Reproduce word for word everything from the first of the lines below down to the line containing "This screenshot has height=400, width=550.", and leave the pictures out of your answer.

:: Supplied material ::
==========

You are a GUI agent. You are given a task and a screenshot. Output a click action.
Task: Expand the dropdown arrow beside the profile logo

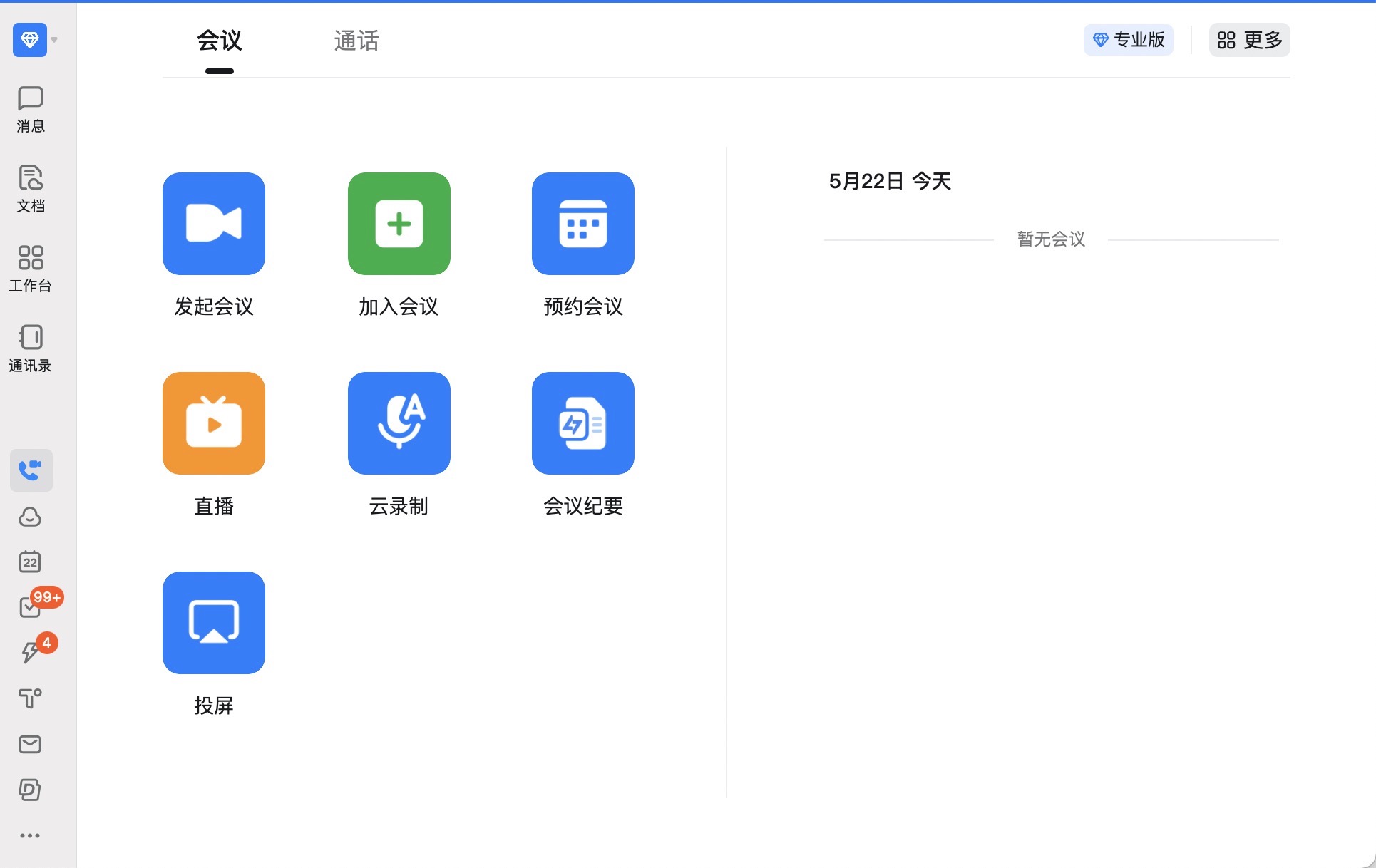click(x=55, y=40)
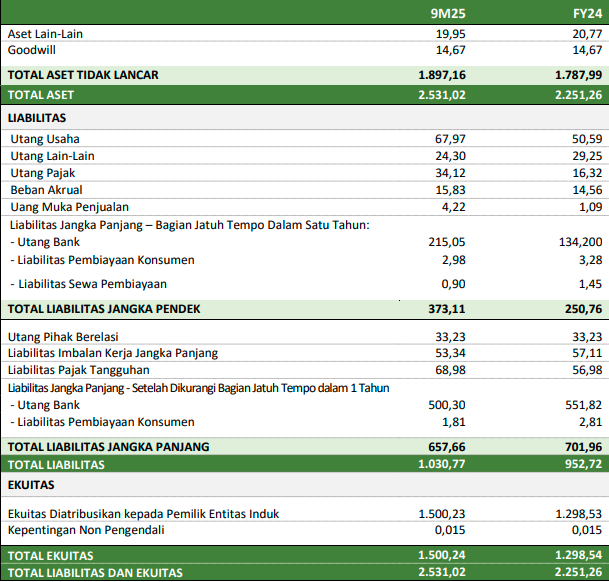Click the TOTAL ASET value 2.531,02
The width and height of the screenshot is (609, 582).
[442, 95]
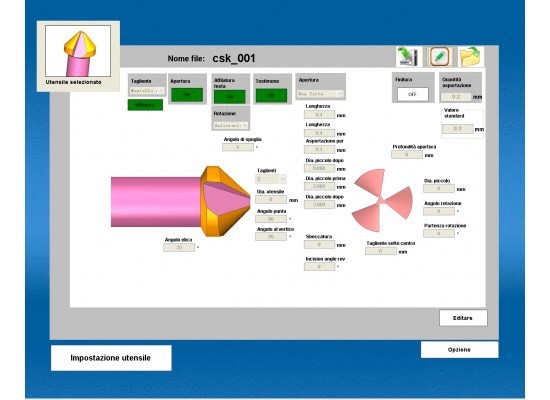This screenshot has height=400, width=550.
Task: Click the pink three-blade cutter diagram
Action: [x=382, y=200]
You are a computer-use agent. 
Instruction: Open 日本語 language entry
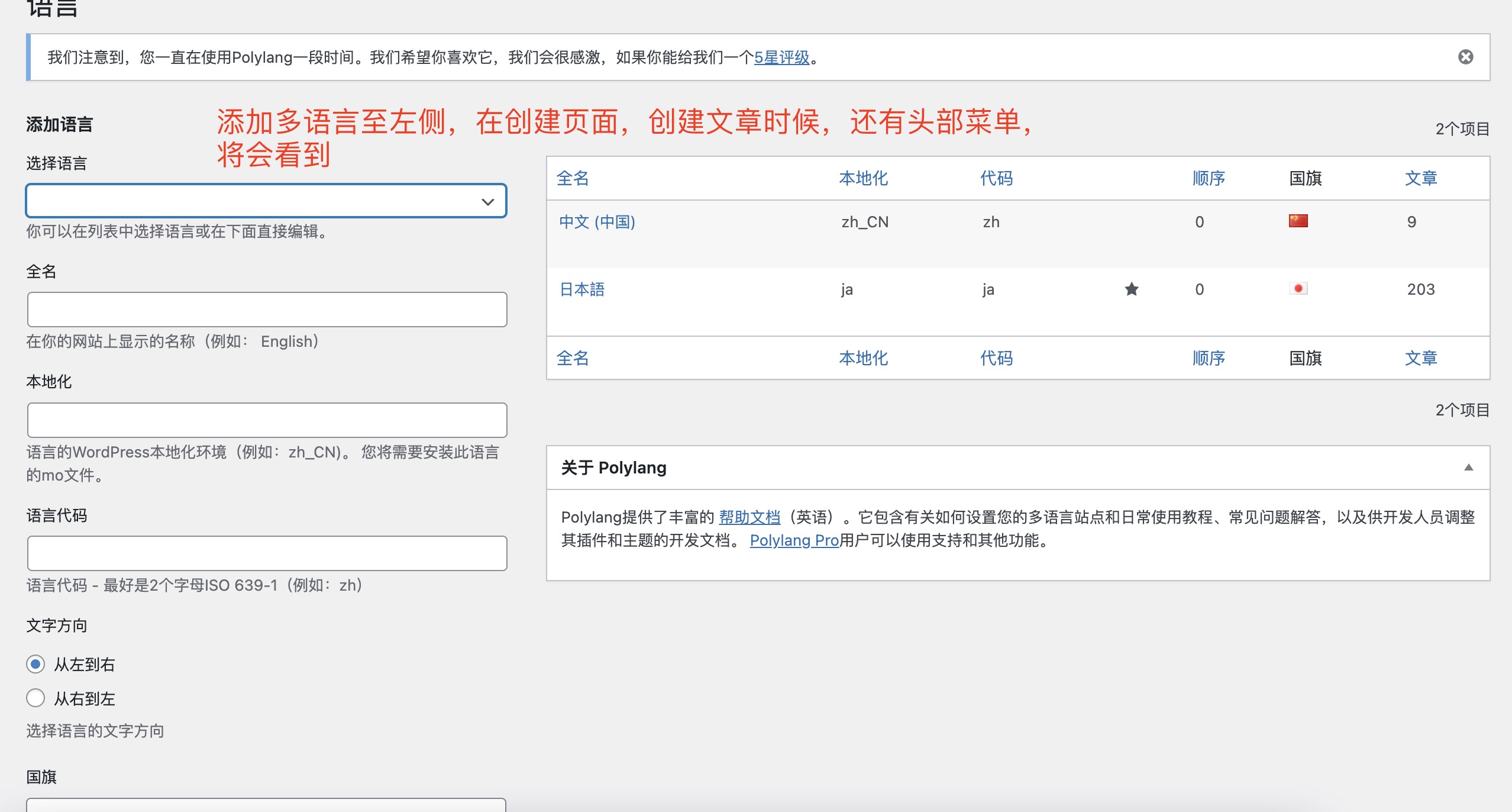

==========

:: Result of this exercise ::
You are a GUI agent. You are given a task and a screenshot. Output a click action.
Task: Expand the dropdown arrow beside the profile logo

click(x=55, y=40)
Click the TOTAL ASET value 2.531,02
The width and height of the screenshot is (609, 582).
[442, 95]
This screenshot has height=400, width=550.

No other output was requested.